PROVIDED DATA:
[Begin]
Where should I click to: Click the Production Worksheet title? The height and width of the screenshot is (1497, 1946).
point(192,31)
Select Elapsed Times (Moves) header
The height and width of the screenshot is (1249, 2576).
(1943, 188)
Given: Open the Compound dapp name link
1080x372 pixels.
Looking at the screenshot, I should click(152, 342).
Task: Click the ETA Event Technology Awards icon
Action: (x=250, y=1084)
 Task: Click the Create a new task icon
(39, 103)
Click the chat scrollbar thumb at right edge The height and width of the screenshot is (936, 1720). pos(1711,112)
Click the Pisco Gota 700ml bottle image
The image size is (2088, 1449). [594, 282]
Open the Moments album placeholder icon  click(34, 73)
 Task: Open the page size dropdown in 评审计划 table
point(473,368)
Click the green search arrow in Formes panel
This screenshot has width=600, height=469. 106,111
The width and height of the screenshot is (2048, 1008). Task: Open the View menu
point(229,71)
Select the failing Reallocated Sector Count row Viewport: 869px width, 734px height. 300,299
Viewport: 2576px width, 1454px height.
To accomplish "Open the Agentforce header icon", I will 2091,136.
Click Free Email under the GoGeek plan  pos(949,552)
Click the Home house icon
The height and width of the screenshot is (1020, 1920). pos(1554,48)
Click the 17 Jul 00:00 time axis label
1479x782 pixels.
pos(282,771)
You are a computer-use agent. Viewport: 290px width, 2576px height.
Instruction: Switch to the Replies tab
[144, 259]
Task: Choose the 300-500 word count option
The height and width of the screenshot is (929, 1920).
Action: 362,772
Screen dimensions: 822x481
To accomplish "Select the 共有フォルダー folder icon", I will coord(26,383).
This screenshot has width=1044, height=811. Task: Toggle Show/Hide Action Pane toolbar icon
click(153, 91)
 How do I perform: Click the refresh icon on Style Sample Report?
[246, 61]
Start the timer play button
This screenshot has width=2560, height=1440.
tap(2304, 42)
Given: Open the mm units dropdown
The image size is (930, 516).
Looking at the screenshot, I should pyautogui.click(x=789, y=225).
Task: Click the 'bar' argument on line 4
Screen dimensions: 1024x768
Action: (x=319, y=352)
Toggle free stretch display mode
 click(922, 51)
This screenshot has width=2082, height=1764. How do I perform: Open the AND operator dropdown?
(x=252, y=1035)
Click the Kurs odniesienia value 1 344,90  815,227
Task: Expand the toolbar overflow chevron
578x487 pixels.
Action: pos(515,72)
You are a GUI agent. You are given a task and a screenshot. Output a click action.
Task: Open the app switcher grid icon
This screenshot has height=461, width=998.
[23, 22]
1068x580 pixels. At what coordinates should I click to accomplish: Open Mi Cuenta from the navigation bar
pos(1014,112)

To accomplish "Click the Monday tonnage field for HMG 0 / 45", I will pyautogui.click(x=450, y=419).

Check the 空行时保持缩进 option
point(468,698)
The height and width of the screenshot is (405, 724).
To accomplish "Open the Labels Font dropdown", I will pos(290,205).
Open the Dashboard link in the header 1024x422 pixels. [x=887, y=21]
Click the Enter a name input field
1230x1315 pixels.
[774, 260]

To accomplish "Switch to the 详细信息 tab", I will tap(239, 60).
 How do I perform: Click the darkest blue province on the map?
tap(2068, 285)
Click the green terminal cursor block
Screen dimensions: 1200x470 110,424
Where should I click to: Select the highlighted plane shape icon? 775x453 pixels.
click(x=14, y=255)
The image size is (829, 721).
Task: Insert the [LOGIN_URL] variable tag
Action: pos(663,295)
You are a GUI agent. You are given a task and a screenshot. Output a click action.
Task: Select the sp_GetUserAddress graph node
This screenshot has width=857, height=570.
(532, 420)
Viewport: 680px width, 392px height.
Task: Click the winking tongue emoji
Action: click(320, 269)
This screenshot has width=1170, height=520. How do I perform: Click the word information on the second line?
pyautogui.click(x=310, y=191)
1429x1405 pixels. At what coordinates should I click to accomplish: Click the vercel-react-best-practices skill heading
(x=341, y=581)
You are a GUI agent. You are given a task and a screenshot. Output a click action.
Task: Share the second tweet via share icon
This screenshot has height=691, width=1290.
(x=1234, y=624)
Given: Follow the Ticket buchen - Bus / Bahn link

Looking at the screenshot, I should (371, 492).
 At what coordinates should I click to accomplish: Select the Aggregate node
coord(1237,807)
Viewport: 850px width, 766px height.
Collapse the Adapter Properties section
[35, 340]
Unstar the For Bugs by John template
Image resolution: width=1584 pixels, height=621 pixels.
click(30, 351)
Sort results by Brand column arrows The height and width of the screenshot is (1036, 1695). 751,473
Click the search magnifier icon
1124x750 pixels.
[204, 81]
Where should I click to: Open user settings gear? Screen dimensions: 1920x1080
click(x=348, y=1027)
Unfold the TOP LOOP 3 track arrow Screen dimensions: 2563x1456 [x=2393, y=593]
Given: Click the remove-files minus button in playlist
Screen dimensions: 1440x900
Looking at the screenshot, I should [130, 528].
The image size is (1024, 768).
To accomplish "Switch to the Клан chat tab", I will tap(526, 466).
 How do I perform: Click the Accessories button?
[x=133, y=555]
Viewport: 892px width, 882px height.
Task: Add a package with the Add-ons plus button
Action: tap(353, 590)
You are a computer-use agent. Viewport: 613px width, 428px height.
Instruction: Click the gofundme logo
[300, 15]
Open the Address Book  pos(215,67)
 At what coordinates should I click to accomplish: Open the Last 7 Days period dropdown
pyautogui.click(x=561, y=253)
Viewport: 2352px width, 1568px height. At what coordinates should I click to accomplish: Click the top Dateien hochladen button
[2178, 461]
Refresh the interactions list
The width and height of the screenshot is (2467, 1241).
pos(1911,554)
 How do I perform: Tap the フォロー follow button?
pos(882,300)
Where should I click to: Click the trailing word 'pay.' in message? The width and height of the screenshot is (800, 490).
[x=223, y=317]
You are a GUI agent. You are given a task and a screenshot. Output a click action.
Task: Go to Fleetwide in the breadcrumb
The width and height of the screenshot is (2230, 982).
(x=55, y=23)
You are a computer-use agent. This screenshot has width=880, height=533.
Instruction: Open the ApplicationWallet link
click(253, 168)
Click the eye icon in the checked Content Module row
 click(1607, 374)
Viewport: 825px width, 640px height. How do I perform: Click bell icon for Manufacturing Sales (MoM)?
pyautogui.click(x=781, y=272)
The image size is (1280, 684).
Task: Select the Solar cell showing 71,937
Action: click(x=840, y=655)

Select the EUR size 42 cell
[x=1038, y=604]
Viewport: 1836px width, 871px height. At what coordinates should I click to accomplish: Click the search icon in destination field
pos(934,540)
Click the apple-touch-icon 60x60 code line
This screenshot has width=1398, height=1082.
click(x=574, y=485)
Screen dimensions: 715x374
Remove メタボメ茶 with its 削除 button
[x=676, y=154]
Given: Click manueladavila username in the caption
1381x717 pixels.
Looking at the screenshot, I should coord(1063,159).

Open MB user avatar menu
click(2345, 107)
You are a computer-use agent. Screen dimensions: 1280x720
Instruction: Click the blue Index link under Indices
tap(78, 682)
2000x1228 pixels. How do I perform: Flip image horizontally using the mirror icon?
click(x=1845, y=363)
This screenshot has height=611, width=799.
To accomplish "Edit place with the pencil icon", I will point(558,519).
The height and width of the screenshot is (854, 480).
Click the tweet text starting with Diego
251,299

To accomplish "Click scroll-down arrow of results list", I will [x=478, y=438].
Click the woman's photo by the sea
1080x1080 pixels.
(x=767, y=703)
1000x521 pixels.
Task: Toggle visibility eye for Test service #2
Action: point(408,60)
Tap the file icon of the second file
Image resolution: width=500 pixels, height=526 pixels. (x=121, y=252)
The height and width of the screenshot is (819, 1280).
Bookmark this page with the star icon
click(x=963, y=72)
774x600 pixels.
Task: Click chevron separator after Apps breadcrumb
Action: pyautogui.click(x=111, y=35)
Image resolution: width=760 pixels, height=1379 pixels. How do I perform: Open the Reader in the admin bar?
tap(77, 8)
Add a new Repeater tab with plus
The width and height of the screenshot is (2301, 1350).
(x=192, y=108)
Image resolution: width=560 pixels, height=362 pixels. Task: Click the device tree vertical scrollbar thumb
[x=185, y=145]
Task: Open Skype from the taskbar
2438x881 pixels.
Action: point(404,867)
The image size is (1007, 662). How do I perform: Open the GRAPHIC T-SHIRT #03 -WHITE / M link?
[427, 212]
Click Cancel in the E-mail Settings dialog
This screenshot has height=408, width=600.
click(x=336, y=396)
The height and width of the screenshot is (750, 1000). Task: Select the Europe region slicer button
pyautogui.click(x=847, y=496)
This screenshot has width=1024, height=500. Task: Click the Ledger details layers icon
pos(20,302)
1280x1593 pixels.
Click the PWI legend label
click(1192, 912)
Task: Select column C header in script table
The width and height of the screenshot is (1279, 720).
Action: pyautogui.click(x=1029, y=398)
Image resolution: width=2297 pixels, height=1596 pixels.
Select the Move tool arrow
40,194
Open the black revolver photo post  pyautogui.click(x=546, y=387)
[End]
GOAL: Rewrite the lines from the line with "Given: Open the Compound dapp name link" up to and including the line with "This screenshot has width=600, height=469.", substituting "menu" for "dropdown" and leaving all else unchanged.

SOLUTION FOR THIS PROBLEM:
Given: Open the Compound dapp name link
1080x372 pixels.
Looking at the screenshot, I should click(152, 342).
Task: Click the ETA Event Technology Awards icon
Action: (x=250, y=1084)
 Task: Click the Create a new task icon
(39, 103)
Click the chat scrollbar thumb at right edge The height and width of the screenshot is (936, 1720). pos(1711,112)
Click the Pisco Gota 700ml bottle image
The image size is (2088, 1449). [594, 282]
Open the Moments album placeholder icon  click(34, 73)
 Task: Open the page size menu in 评审计划 table
point(473,368)
Click the green search arrow in Formes panel
This screenshot has width=600, height=469. 106,111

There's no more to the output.